• Job:
Present the part of the data that begins with the line containing "You are a GUI" and ends with the line containing "Action: click(x=1065, y=632)", both included, as a JSON list of strings with one string per line and no blank lines. Leave the pictures out of your answer.

Data from a source:

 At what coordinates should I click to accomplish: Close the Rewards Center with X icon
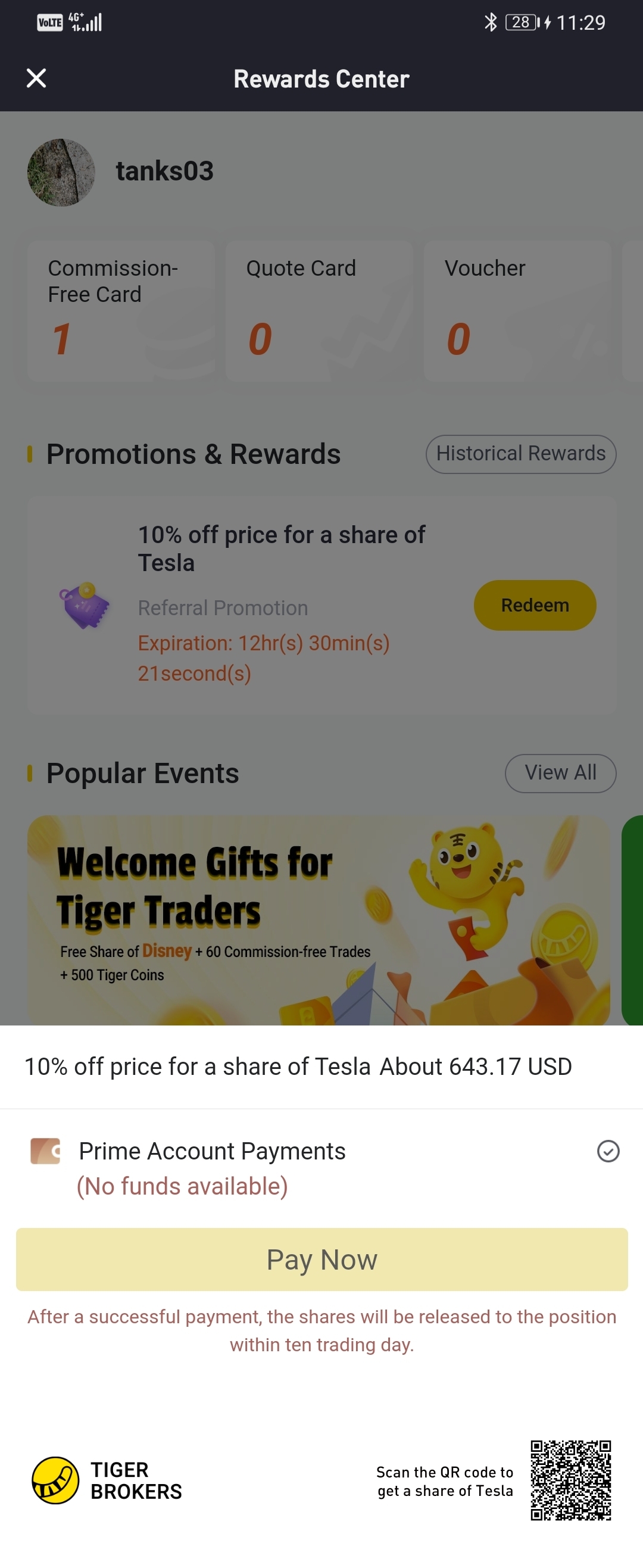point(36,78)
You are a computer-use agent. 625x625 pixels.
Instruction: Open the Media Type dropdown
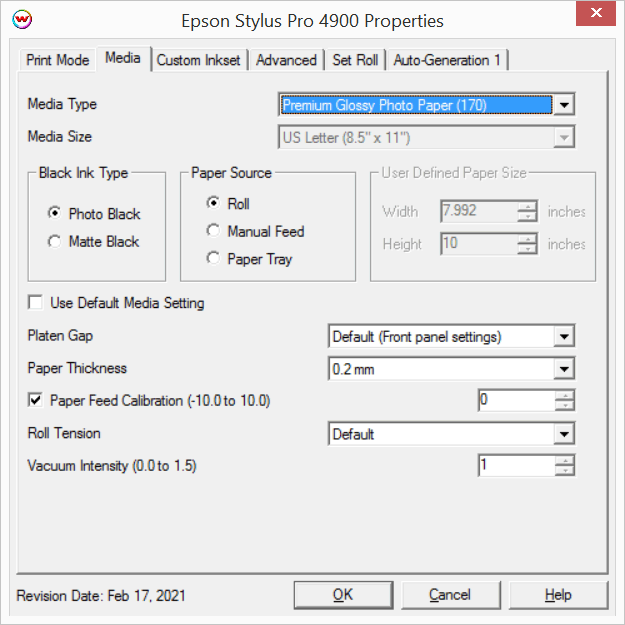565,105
--
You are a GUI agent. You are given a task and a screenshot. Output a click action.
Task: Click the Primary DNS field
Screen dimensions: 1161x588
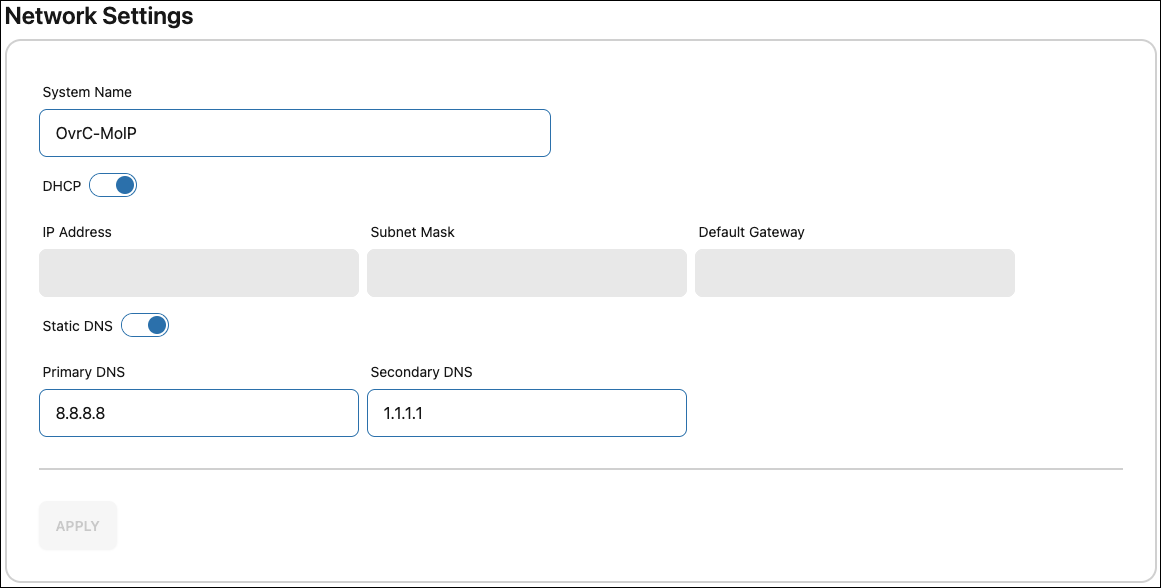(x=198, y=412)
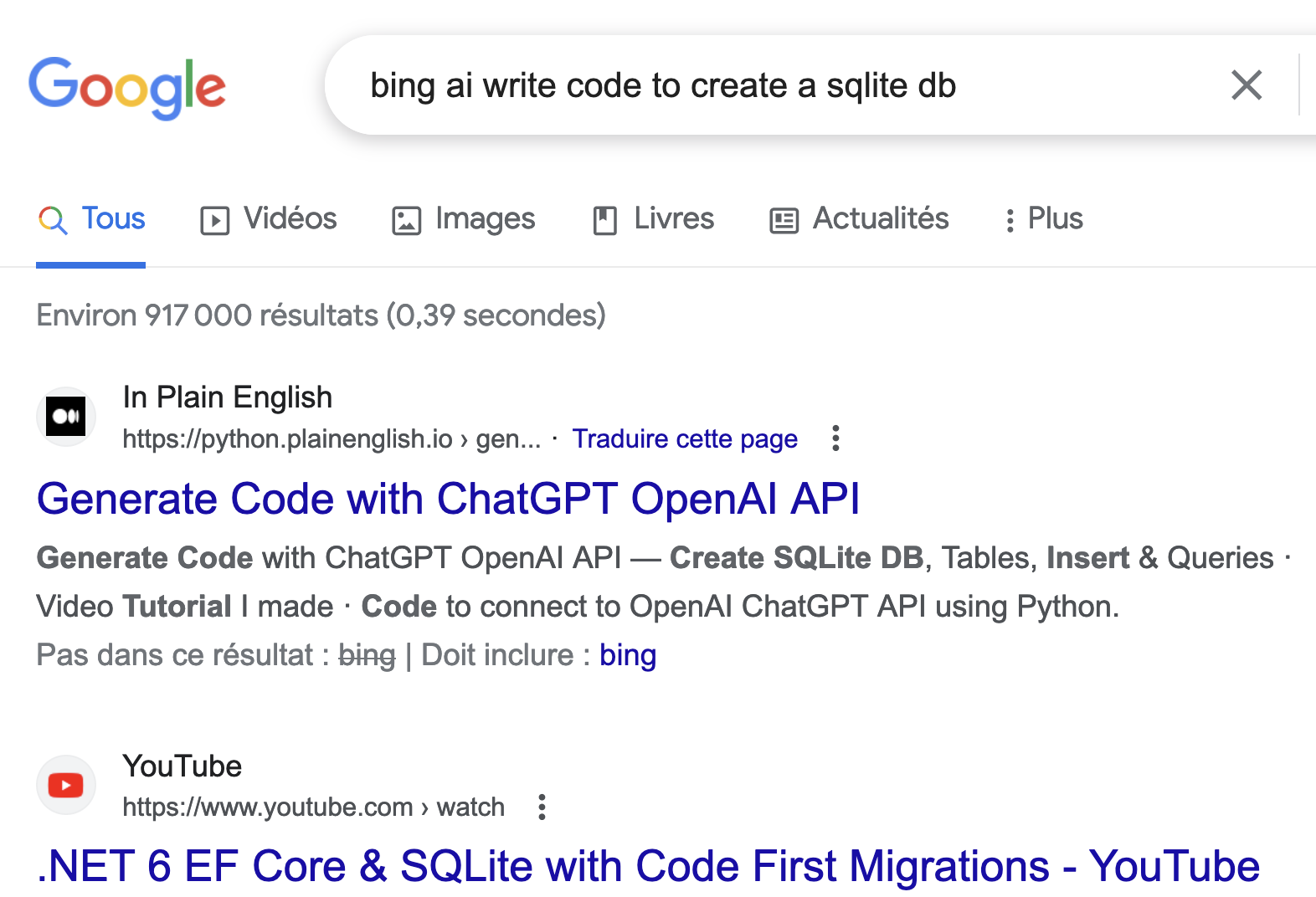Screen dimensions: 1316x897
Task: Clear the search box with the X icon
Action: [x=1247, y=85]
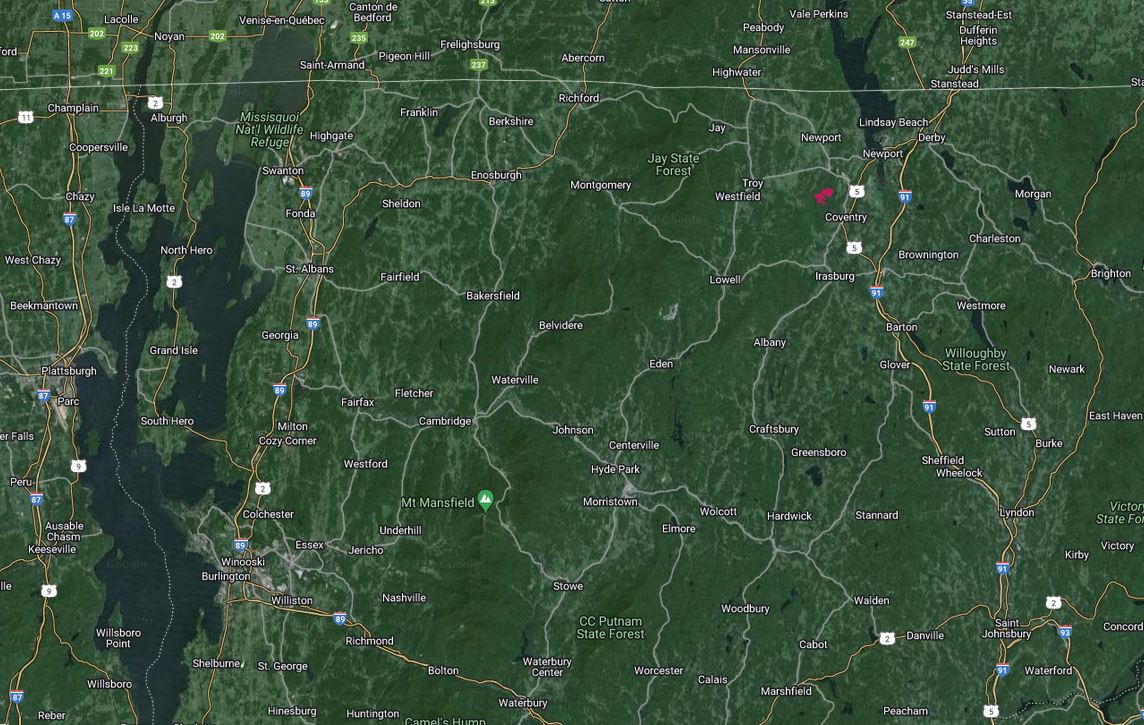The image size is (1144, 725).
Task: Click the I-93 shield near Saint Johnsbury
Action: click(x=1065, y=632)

• Written response:
[
  "You are a GUI agent. You are given a task and a screenshot. Output a click action.",
  "Task: Click the Primary DNS field",
  "Screen dimensions: 1161x588",
  "(x=198, y=412)",
  "Screen dimensions: 1316x897",
  "Task: Clear the search box with the X icon",
  "Action: [x=1247, y=85]",
  "The image size is (1144, 725).",
  "Task: Click the I-93 shield near Saint Johnsbury",
  "Action: click(x=1065, y=632)"
]